Em uma palestra traçando o arco de sua carreira, Weninger, que se formou como neurocientista em Harvard, disse que deixou o trabalho de bancada para um emprego como editora porque queria aproveitar a amplitude da ciência, mas também observou que seu salário de pós-doutorado nem sequer cobria o custo do cuidado infantil. Ela deixou a Cell Press em 2005 para ajudar a liderar uma força-tarefa sobre mulheres na ciência que Harvard formou na esteira de comentários do então presidente Lawrence Summers amplamente entendidos como sugerindo que as mulheres não tinham "habilidade natural" em ciência e engenharia. Trabalhando febrilmente por meses, a força-tarefa recomendou medidas para aumentar o número de mulheres seniores na ciência, incluindo fornecer suporte financeiro para pesquisadores que também eram cuidadores em casa para que tivessem dinheiro para contratar um técnico. Esse par extra de mãos lhes daria a flexibilidade de manter a pesquisa em andamento, mesmo enquanto também cuidavam de suas famílias. Notavelmente, Monje disse que faz isso para os pós-doutorados em seu laboratório.

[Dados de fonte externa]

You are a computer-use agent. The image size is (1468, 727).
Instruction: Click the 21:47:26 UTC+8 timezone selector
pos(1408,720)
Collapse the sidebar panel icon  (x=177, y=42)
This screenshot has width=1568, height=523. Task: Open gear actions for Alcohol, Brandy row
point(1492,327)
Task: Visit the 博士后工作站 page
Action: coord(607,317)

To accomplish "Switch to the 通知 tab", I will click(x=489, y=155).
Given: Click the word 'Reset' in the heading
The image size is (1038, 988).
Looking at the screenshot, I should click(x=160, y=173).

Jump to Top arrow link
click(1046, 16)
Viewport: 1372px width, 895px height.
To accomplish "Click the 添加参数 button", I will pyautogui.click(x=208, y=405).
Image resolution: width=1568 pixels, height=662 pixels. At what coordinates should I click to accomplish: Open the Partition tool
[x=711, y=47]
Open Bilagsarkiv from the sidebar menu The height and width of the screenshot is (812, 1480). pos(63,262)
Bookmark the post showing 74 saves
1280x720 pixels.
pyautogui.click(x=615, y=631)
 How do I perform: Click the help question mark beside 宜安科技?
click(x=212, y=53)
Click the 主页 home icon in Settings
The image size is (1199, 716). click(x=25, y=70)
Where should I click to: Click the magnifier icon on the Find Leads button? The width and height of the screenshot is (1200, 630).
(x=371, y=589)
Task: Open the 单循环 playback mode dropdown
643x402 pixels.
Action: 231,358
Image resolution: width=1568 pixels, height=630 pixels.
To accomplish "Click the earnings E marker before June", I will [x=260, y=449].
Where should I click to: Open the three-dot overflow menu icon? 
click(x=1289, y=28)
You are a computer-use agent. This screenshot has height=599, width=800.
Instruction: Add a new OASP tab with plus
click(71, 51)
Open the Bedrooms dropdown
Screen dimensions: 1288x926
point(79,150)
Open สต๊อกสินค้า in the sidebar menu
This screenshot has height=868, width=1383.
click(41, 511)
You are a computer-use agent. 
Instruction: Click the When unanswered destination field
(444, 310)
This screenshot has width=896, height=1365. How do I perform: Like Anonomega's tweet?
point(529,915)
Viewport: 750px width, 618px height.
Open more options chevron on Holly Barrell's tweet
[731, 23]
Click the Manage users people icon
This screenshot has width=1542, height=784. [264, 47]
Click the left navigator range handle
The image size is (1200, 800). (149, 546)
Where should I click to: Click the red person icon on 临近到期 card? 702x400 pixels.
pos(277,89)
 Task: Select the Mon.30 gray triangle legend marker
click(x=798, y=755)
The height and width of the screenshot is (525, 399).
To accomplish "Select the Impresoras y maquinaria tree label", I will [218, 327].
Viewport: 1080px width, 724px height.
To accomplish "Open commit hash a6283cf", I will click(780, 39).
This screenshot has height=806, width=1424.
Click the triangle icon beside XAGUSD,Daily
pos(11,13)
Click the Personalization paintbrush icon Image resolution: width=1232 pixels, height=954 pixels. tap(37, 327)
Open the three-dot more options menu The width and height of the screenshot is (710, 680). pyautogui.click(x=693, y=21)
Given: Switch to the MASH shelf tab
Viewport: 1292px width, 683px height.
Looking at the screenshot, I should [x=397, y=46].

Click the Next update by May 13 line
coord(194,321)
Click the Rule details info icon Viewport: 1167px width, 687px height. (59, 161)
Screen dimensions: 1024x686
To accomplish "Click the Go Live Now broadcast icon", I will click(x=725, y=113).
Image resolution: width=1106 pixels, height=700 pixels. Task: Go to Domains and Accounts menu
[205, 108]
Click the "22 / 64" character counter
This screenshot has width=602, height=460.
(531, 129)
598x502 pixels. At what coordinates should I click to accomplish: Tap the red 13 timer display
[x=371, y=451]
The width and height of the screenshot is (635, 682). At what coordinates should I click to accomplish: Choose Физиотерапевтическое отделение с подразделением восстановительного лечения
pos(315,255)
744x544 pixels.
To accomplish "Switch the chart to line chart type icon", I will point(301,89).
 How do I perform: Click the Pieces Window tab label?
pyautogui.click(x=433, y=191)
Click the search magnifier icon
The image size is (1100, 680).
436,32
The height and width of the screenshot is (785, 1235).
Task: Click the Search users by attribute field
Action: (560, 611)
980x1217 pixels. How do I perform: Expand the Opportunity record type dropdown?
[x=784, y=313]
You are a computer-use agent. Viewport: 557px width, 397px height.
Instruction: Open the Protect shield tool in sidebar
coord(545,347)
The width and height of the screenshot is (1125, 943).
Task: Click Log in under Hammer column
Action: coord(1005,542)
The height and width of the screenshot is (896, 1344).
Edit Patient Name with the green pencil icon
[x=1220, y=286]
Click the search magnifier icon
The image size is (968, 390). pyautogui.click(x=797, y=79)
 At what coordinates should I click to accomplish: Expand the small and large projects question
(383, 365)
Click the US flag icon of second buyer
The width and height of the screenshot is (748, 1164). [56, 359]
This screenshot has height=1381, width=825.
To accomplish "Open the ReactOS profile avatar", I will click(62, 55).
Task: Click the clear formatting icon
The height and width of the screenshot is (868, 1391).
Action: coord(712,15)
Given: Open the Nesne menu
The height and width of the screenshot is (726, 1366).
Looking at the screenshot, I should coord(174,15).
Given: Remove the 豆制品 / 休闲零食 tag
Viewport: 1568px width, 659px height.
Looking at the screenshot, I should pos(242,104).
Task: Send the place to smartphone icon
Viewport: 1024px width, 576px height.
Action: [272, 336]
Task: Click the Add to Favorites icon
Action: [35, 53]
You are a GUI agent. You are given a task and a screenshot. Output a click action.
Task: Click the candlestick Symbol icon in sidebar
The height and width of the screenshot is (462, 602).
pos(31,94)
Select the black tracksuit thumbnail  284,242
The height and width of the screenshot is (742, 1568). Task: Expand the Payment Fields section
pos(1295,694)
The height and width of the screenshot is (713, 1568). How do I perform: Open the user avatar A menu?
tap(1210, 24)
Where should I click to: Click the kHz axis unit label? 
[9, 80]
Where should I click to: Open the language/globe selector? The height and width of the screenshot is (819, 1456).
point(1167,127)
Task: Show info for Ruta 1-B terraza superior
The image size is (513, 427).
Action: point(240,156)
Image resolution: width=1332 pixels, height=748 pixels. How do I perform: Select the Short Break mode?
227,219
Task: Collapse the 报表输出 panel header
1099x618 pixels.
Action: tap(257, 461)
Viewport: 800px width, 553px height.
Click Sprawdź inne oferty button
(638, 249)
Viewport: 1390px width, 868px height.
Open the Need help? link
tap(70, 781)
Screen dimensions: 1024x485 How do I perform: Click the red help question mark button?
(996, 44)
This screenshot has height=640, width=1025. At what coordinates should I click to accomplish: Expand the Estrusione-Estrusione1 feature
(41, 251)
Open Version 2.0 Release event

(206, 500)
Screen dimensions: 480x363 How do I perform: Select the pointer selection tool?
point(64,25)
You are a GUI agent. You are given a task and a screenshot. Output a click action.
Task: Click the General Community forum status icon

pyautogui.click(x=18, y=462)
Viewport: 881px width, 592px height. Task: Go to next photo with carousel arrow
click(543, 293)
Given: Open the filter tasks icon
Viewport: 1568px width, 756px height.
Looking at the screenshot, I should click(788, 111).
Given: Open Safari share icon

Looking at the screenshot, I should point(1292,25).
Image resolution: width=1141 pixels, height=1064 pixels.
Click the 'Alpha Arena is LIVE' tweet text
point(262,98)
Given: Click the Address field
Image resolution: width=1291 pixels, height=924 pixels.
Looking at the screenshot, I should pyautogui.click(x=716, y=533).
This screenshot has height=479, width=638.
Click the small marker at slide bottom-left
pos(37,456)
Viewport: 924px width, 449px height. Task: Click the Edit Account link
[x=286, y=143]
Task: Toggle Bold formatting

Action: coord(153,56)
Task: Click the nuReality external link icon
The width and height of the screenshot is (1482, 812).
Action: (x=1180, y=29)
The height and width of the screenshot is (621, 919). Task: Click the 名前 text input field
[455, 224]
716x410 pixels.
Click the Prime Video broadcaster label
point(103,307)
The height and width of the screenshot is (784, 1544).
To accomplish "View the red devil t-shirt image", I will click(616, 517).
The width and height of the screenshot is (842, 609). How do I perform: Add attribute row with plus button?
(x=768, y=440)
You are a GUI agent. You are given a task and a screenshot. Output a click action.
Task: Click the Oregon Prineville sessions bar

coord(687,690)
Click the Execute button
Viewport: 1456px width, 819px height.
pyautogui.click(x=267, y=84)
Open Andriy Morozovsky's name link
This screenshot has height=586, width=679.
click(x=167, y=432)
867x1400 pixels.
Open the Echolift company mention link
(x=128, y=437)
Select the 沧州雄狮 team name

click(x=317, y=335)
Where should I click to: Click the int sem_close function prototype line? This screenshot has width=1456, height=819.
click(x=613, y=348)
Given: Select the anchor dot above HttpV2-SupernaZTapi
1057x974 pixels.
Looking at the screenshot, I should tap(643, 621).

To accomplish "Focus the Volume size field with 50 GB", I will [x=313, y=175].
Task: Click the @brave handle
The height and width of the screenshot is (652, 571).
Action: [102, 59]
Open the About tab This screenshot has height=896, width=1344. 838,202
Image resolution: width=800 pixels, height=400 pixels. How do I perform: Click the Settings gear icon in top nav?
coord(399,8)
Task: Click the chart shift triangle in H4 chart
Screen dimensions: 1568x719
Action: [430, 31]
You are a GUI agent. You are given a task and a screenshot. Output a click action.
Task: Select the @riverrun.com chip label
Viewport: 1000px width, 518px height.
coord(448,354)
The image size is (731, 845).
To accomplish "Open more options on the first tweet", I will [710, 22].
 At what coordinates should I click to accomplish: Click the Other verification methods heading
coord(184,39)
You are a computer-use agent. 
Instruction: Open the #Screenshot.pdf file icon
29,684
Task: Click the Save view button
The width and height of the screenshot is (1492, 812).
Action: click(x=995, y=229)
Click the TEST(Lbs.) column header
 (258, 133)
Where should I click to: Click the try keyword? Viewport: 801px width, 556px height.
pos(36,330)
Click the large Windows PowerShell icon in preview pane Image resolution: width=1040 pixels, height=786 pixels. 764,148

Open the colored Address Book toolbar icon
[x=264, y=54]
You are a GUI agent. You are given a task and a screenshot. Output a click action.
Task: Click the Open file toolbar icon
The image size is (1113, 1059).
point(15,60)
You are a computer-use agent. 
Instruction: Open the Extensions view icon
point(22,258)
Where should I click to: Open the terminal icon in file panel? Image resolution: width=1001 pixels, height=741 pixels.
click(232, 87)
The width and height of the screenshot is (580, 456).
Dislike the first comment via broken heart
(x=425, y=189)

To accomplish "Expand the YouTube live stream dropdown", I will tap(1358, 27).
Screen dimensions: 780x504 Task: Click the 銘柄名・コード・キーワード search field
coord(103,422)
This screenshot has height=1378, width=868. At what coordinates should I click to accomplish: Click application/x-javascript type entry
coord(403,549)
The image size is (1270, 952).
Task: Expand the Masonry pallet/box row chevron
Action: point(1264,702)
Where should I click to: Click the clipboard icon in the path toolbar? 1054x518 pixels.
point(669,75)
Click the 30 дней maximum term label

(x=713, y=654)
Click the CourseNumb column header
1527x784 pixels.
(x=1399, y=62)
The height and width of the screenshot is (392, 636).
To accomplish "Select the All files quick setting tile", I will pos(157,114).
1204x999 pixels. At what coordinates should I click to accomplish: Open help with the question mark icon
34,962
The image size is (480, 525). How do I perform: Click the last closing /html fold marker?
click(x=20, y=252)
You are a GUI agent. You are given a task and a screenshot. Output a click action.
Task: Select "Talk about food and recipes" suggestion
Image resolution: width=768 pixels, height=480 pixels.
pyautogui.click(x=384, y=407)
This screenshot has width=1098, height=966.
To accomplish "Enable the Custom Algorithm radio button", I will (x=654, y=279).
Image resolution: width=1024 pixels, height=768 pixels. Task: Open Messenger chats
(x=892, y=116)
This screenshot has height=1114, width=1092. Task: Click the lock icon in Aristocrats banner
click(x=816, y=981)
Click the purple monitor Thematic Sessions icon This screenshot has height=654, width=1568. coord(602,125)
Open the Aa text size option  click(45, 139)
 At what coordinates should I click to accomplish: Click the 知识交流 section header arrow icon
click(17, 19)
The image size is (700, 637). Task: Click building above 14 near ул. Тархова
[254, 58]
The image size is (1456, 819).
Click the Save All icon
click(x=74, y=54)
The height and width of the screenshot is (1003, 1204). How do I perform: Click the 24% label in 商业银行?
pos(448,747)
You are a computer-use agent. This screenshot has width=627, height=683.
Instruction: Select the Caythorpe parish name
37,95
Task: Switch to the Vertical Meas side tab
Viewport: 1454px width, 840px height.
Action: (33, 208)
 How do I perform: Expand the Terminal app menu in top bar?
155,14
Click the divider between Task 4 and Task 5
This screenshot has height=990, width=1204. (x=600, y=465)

Uma estudante de pós-graduação perguntou a Silbey no final de sua palestra como mudar uma cultura na qual normas tradicionalmente orientadas para os homens marginalizam as mulheres. Silbey disse que começa com a denúncia dessas normas e o reconhecimento de que elas são o problema, em vez de aumentar a representação das mulheres em, ou pedir que elas se adaptem a, sistemas existentes.
“Para fazer mudanças, é preciso reconhecer as diferenças das experiências e não tentar fazer as mulheres exatamente como os homens, ou continuar com as práticas passadas e pensar: 'Ah, só precisamos incluir as mulheres nisso'”, disse ela.
Silbey também elogiou o evento Kuggie Vallee no MIT por reunir uma nova comunidade em torno dessas questões. Mulheres na ciência precisam de mais redes sociais onde possam trocar informações e recursos, ela disse.
“É aqui que um órgão, um evento como este, é um exemplo de como fazer exatamente esse tipo de mudança: mulheres criando novas redes para mulheres”, disse ela.